BEGIN Information provided

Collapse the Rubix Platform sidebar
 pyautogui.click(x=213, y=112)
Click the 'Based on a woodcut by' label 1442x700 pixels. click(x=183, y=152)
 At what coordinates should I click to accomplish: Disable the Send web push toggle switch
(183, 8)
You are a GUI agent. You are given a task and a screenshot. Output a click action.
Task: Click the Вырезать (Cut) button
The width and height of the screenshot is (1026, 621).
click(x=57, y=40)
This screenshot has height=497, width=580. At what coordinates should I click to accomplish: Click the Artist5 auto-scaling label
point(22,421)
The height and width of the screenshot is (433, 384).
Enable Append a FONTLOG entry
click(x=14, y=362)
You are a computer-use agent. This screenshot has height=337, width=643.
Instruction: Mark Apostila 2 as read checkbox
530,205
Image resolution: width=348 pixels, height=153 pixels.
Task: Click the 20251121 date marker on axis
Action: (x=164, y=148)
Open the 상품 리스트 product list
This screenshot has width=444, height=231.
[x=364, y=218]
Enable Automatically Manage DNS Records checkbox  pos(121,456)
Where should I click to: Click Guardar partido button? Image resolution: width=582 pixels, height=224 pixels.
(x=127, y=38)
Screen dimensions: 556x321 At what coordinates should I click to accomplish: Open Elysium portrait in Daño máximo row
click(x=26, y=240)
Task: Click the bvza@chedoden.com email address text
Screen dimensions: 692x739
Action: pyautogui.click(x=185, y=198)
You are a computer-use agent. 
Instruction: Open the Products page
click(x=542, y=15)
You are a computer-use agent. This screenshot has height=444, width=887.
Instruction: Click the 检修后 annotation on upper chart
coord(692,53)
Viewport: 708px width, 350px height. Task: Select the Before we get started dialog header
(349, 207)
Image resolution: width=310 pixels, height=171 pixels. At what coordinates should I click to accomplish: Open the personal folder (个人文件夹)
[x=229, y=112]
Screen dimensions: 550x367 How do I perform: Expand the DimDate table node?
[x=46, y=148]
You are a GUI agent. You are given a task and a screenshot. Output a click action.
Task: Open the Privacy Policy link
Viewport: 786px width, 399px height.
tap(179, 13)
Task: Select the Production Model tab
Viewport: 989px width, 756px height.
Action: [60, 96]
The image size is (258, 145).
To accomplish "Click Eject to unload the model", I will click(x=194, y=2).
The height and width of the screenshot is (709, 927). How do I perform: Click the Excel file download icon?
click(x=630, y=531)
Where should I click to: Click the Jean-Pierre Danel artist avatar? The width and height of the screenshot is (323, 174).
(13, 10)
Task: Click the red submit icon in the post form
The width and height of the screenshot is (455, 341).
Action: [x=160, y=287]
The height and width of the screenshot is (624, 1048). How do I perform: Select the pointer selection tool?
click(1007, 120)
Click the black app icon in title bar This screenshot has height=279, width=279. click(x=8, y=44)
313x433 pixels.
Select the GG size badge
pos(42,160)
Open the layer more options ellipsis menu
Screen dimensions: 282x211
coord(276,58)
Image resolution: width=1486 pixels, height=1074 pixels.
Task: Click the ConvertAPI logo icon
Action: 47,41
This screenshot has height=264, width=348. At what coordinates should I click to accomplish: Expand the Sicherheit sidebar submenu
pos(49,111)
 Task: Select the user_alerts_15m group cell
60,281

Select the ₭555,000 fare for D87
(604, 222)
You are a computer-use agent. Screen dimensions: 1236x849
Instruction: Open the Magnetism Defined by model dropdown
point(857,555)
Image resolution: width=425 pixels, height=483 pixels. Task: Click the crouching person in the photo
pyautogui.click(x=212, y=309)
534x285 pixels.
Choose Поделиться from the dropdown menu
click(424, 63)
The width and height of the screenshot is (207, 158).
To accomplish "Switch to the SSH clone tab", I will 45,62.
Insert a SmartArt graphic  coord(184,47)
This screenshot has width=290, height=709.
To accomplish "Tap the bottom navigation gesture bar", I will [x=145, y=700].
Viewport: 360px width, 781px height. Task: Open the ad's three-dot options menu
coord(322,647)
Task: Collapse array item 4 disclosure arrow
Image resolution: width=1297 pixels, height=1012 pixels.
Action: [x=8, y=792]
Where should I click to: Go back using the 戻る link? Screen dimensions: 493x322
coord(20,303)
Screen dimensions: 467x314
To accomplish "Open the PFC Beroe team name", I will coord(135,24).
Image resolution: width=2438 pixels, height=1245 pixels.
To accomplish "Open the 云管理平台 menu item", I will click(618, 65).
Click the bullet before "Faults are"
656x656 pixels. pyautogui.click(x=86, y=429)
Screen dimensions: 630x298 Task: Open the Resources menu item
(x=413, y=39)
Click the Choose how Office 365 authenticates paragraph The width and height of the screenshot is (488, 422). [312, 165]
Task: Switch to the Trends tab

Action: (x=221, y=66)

END Information provided

Reproduce all of the data. Leave every line unchanged.

Solved exercise.
Collapse the Rubix Platform sidebar
 pyautogui.click(x=213, y=112)
Click the 'Based on a woodcut by' label 1442x700 pixels. click(x=183, y=152)
 At what coordinates should I click to accomplish: Disable the Send web push toggle switch
(183, 8)
You are a GUI agent. You are given a task and a screenshot. Output a click action.
Task: Click the Вырезать (Cut) button
The width and height of the screenshot is (1026, 621).
click(x=57, y=40)
This screenshot has height=497, width=580. At what coordinates should I click to accomplish: Click the Artist5 auto-scaling label
point(22,421)
The height and width of the screenshot is (433, 384).
Enable Append a FONTLOG entry
click(x=14, y=362)
You are a computer-use agent. This screenshot has height=337, width=643.
Instruction: Mark Apostila 2 as read checkbox
530,205
Image resolution: width=348 pixels, height=153 pixels.
Task: Click the 20251121 date marker on axis
Action: (x=164, y=148)
Open the 상품 리스트 product list
This screenshot has width=444, height=231.
[x=364, y=218]
Enable Automatically Manage DNS Records checkbox  pos(121,456)
Where should I click to: Click Guardar partido button? Image resolution: width=582 pixels, height=224 pixels.
(x=127, y=38)
Screen dimensions: 556x321 At what coordinates should I click to accomplish: Open Elysium portrait in Daño máximo row
click(x=26, y=240)
Task: Click the bvza@chedoden.com email address text
Screen dimensions: 692x739
Action: pyautogui.click(x=185, y=198)
You are a computer-use agent. 
Instruction: Open the Products page
click(x=542, y=15)
You are a computer-use agent. This screenshot has height=444, width=887.
Instruction: Click the 检修后 annotation on upper chart
coord(692,53)
Viewport: 708px width, 350px height. Task: Select the Before we get started dialog header
(349, 207)
Image resolution: width=310 pixels, height=171 pixels. At what coordinates should I click to accomplish: Open the personal folder (个人文件夹)
[x=229, y=112]
Screen dimensions: 550x367 How do I perform: Expand the DimDate table node?
[x=46, y=148]
You are a GUI agent. You are given a task and a screenshot. Output a click action.
Task: Open the Privacy Policy link
Viewport: 786px width, 399px height.
tap(179, 13)
Task: Select the Production Model tab
Viewport: 989px width, 756px height.
Action: [60, 96]
The image size is (258, 145).
To accomplish "Click Eject to unload the model", I will click(x=194, y=2).
The height and width of the screenshot is (709, 927). How do I perform: Click the Excel file download icon?
click(x=630, y=531)
Where should I click to: Click the Jean-Pierre Danel artist avatar? The width and height of the screenshot is (323, 174).
(13, 10)
Task: Click the red submit icon in the post form
The width and height of the screenshot is (455, 341).
Action: [x=160, y=287]
The height and width of the screenshot is (624, 1048). How do I perform: Select the pointer selection tool?
click(1007, 120)
Click the black app icon in title bar This screenshot has height=279, width=279. click(x=8, y=44)
313x433 pixels.
Select the GG size badge
pos(42,160)
Open the layer more options ellipsis menu
Screen dimensions: 282x211
coord(276,58)
Image resolution: width=1486 pixels, height=1074 pixels.
Task: Click the ConvertAPI logo icon
Action: 47,41
This screenshot has height=264, width=348. At what coordinates should I click to accomplish: Expand the Sicherheit sidebar submenu
pos(49,111)
 Task: Select the user_alerts_15m group cell
60,281

Select the ₭555,000 fare for D87
(604, 222)
You are a computer-use agent. Screen dimensions: 1236x849
Instruction: Open the Magnetism Defined by model dropdown
point(857,555)
Image resolution: width=425 pixels, height=483 pixels. Task: Click the crouching person in the photo
pyautogui.click(x=212, y=309)
534x285 pixels.
Choose Поделиться from the dropdown menu
click(424, 63)
The width and height of the screenshot is (207, 158).
To accomplish "Switch to the SSH clone tab", I will 45,62.
Insert a SmartArt graphic  coord(184,47)
This screenshot has width=290, height=709.
To accomplish "Tap the bottom navigation gesture bar", I will [x=145, y=700].
Viewport: 360px width, 781px height. Task: Open the ad's three-dot options menu
coord(322,647)
Task: Collapse array item 4 disclosure arrow
Image resolution: width=1297 pixels, height=1012 pixels.
Action: [x=8, y=792]
Where should I click to: Go back using the 戻る link? Screen dimensions: 493x322
coord(20,303)
Screen dimensions: 467x314
To accomplish "Open the PFC Beroe team name", I will coord(135,24).
Image resolution: width=2438 pixels, height=1245 pixels.
To accomplish "Open the 云管理平台 menu item", I will click(618, 65).
Click the bullet before "Faults are"
656x656 pixels. pyautogui.click(x=86, y=429)
Screen dimensions: 630x298 Task: Open the Resources menu item
(x=413, y=39)
Click the Choose how Office 365 authenticates paragraph The width and height of the screenshot is (488, 422). [312, 165]
Task: Switch to the Trends tab

Action: (x=221, y=66)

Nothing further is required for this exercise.